-
- Üyelik Tarihi
- 11 Nis 2008
-
- Mesajlar
- 987
-
- MFC Puanı
- 33
Aşk Kasrında Bir Akşam
Akşam aşkın haşmetinden bölünür bin parçaya
Secde eder su ateşe; gün giyince sahrayı
Bismihu’nun gözlerinden dökülür dar-ı dünya
Ellerimden alır hasret, kalp odunda çırayı
Bana sükût verir yollar, yâre sonsuz mısrayı
Gülüm güle güle gider; gül busesi desende
Gülüm yürür can içinde; gülemem “gül! ” desen de
Parmaklarım yangın izi, dudakların kaç bahar
Su yorgunu düşlerinde hangi nehrin ağrısı
Bir duadan kopup gelen varlığına aşikâr
Seherlerin baş ucunda kutlu ebet çağrısı
Seni bulmak ne çok sabah, ne çok gece yarısı
Yardan yâre kondu gönlüm; yarını hâr yaremin
Yârim yarını sorunca desinler ki; “yâr emin”
Zikrin edep mektebinde bilmesinler ismimi
Nigârıyım hem nihânı gözlerinin bezminde
Fenafillah bekasında kaybederken cismimi
Ateş aşktan murat alsın ötelerin cezminde
Akıl ilim tahsil etsin, can cananın feyzinde
Günah mıdır; gün âhından saklamak güneşimi
Günahımdan kıskanırım; bulmasın gün, eşimi
Nasıl gezer derunumda kıskançlık saltanatı
Yıldızların ışığını gözlerinden tanırım
Nice sözden sakınırım güzellik sanatını
Rüzgâr geçse kirpiğinden, ağyar öptü sanırım
Özündeki sonsuzluğu yokluğuma banarım
Halkı Hakk’a hasreden nur; ruhum ruhuna hasret
Hasretinden erirken har sözü sükûta hasr’et.

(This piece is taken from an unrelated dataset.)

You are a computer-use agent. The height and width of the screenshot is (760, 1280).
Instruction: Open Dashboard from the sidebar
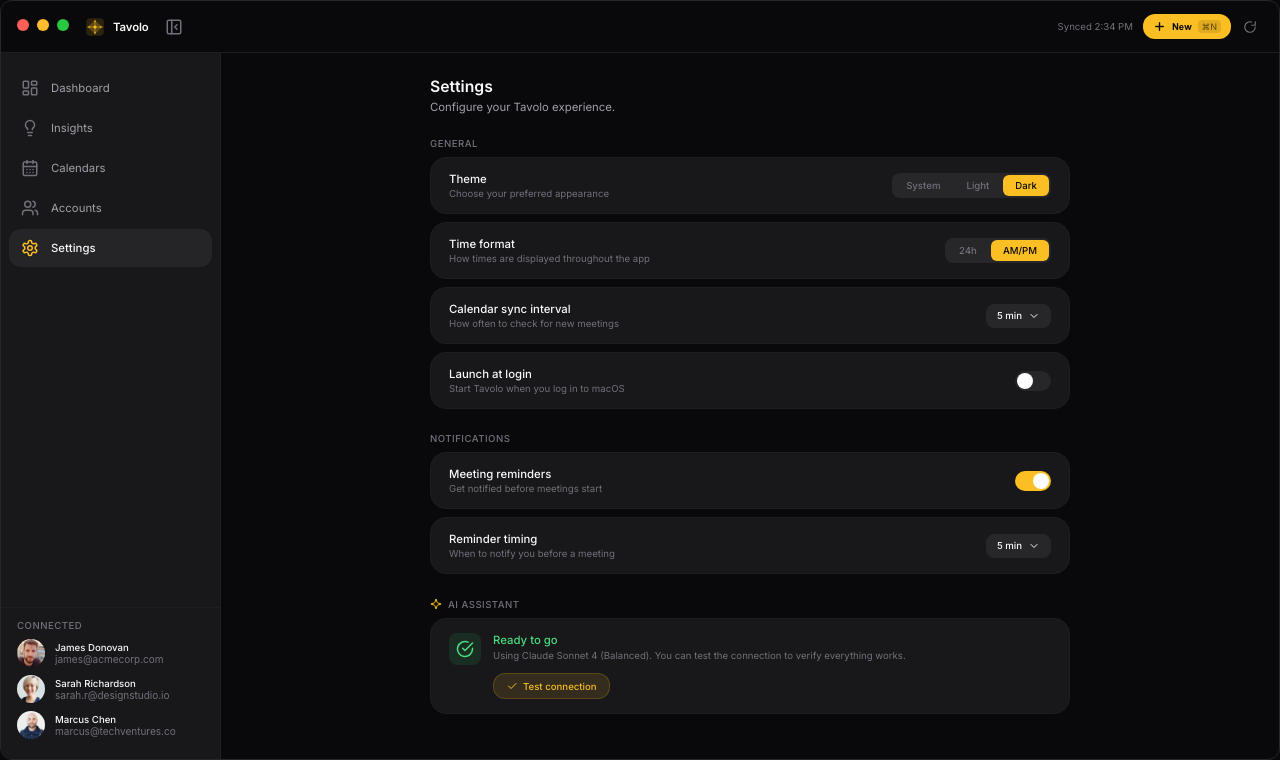80,88
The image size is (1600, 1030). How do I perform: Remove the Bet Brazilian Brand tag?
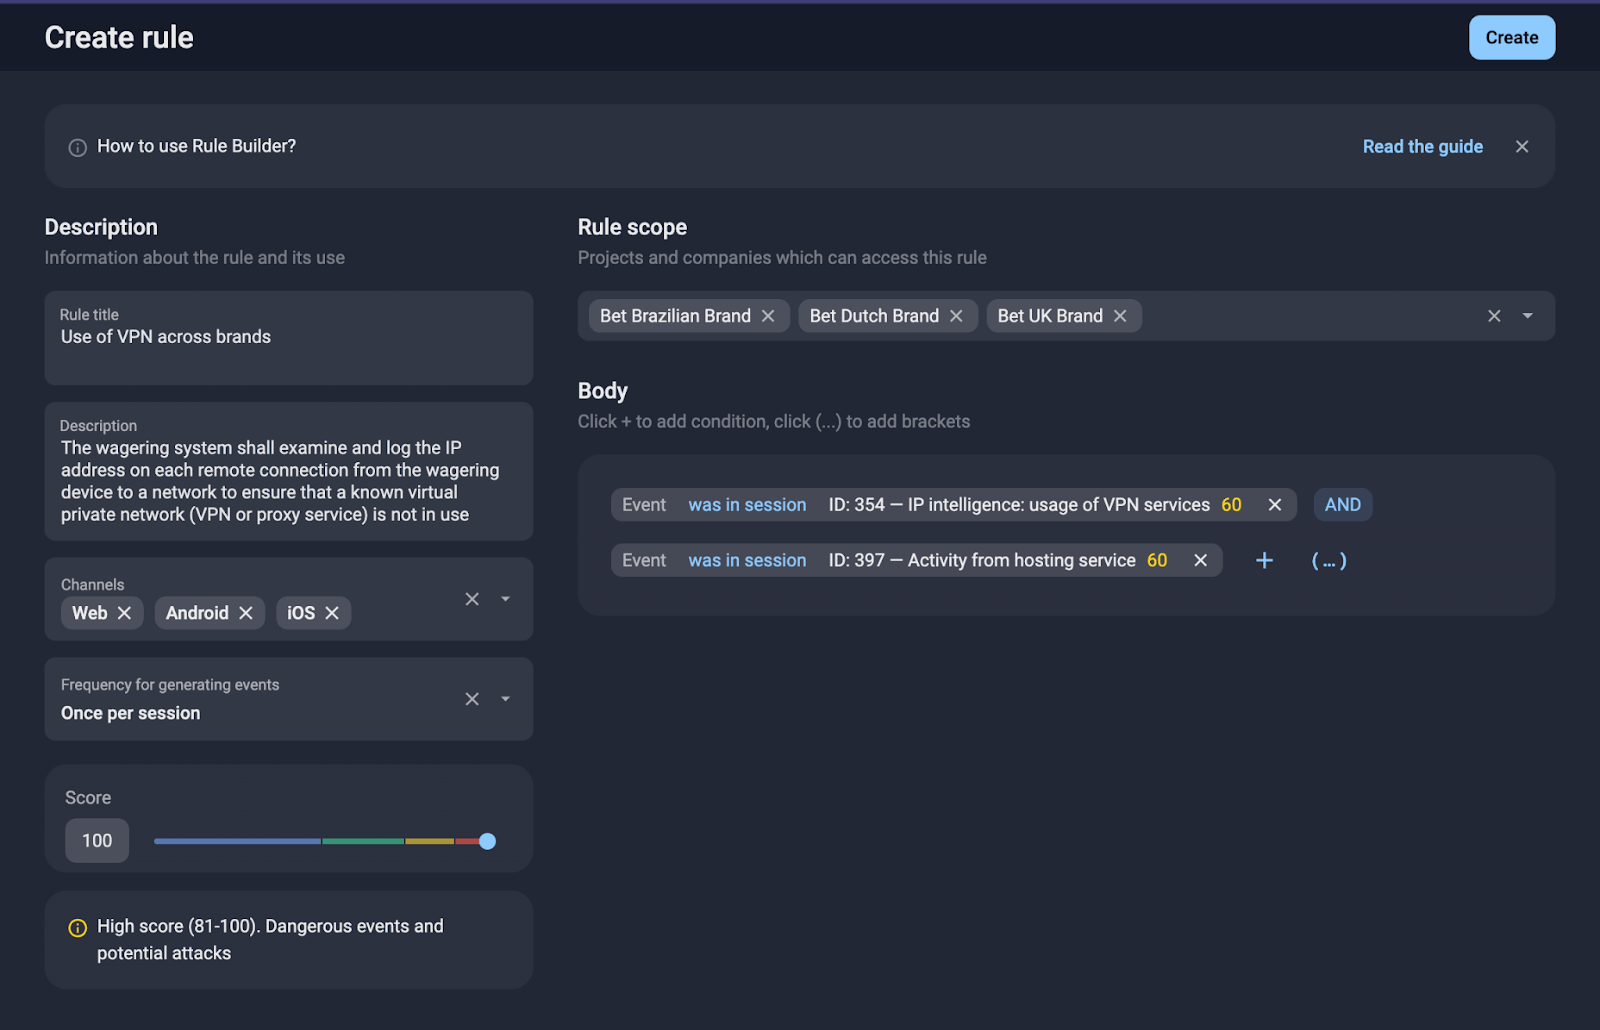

Yağmur yüzlü çöl muştusu, dağ duruşlu rindane
Hikmet bakar, vuslat susar her rahmede bergüzar
Arza hece, arşa gece yağarken tane tane
Sırrolmada yüreğinin dokunduğu her diyar
Firkatinle çiçek açar tutunduğum ahuzar
Düşünmeden bir lahzacık; düşüne düşüversem
Gözlerinin semasına bendeki düşü versem
Beklemez mi can ezelden ömrünün divanında
Omuzumda kaç asırlık kâlû belâ coşkusu
Tükenmekten geliyorken hep diriliş anında
Ruh katlidir ayrılığın bir nefeslik korkusu
Nefsim yanar, fikrim yanar; ellerinde yanar su
Dilim dilim sükûtlara bölünsem de dil şaddır
Dilim dünya sürgününde, hâlim yine dilşaddır.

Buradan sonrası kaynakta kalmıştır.